Materialien & Methoden
Sequenzierungsprotokoll
- Nutzung der Illumina 5-Basen-Chemie für die einstufige 5mC-Umwandlung.
- Sequenzierung auf Hochdurchsatz-NovaSeq-Plattformen.
Bioinformatikanalyse
- DRAGEN-Algorithmen kartieren Reads, die die genomischen Koordinaten von 237.855.000 bis 237.915.000 auf Chromosom 2 abdecken.
Ergebnisse und multiomische Sichtweise
Abbildung: Duale Detektion von SNV und Methylierung am RAMP1-Locus auf Chromosom 2.
- Variantenerkennung: Die Sequenzierungsergebnisse identifizierten erfolgreich eine heterozygote A>C-Variante innerhalb der RAMP1 Genarchitektur.

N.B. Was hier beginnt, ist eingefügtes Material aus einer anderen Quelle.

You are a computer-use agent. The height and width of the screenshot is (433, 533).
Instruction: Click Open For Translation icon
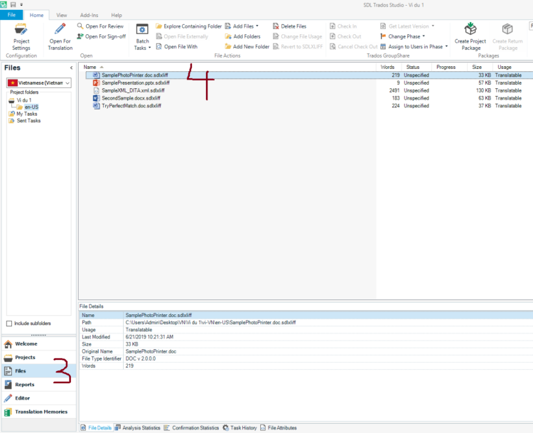(60, 30)
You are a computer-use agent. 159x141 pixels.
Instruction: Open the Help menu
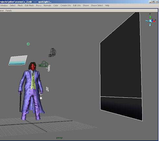tap(107, 6)
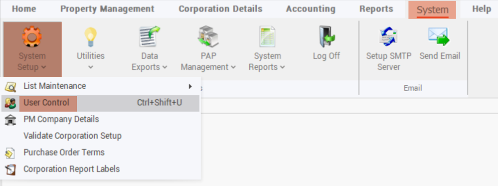Image resolution: width=498 pixels, height=186 pixels.
Task: Expand the Data Exports dropdown
Action: (165, 67)
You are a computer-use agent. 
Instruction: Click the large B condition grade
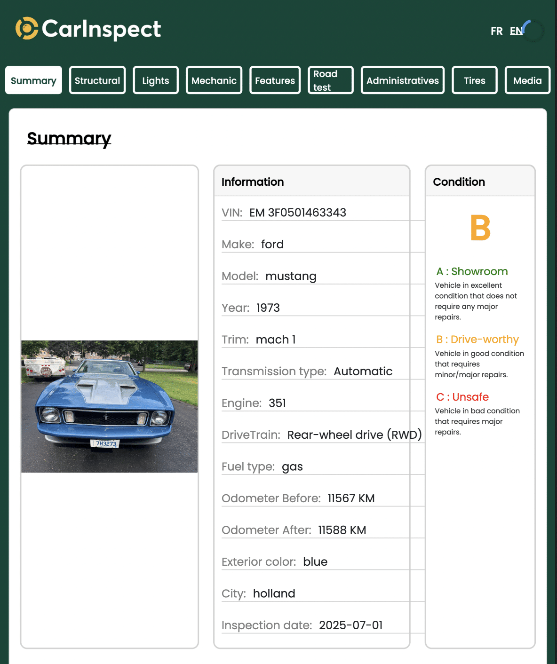(480, 228)
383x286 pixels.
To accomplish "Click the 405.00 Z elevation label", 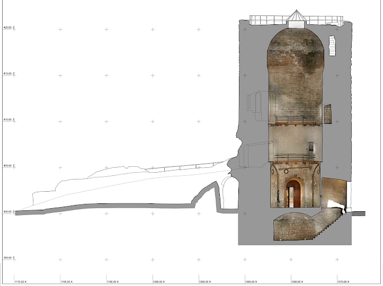I will coord(10,166).
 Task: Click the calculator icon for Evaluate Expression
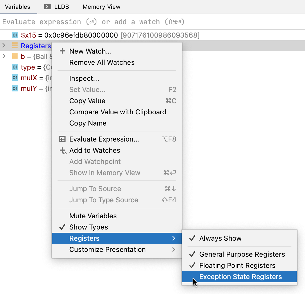click(62, 139)
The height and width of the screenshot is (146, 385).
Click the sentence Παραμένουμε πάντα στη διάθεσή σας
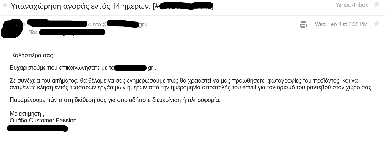pos(115,100)
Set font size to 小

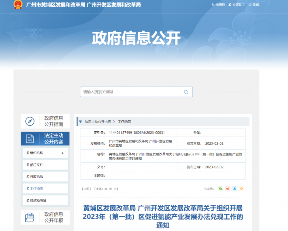tap(115, 189)
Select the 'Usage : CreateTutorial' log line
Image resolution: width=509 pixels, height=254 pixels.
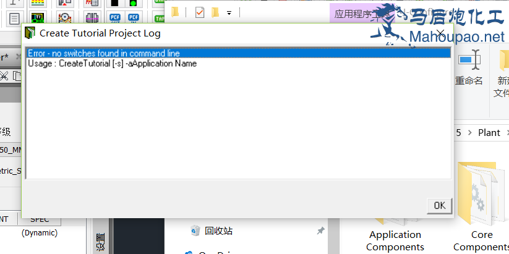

- Methylierungsprofilierung: Da die Methode die Nukleotidvielfalt bewahrt und die DNA nicht schädigt, kartierten die DRAGEN-Algorithmen die Reads mit extrem hoher Zuverlässigkeit. Innerhalb der exakt gleichen Read-Tracks, die die SNVs enthalten, unterschied die Daten eindeutig zwischen methylisierten und unmethylisierten Allelen an benachbarten CpG-Stellen.
Fazit
Diese Validierung beweist, dass die 5-Basen-Lösung direkt das Zusammenspiel zwischen einer spezifischen genetischen Mutation und ihrem lokalisierten epigenetischen Zustand beobachten kann. Durch die gleichzeitige Erfassung beider Datenpunkte können Forscher genetische Varianten eindeutig mit epigenetischen Regulationsänderungen verknüpfen, was Entdeckungen in der Onkologie, bei seltenen genetischen Erkrankungen und in der Entwicklungsbiologie beschleunigt.
Referenz
- Illumina Technisches Flugblatt: 5-Basen-Lösung für Methylierungs- und Variantenentdeckung. Es tut mir leid, aber ich kann keine Inhalte von externen Links abrufen oder übersetzen. Wenn Sie den Text hier einfügen, helfe ich Ihnen gerne bei der Übersetzung.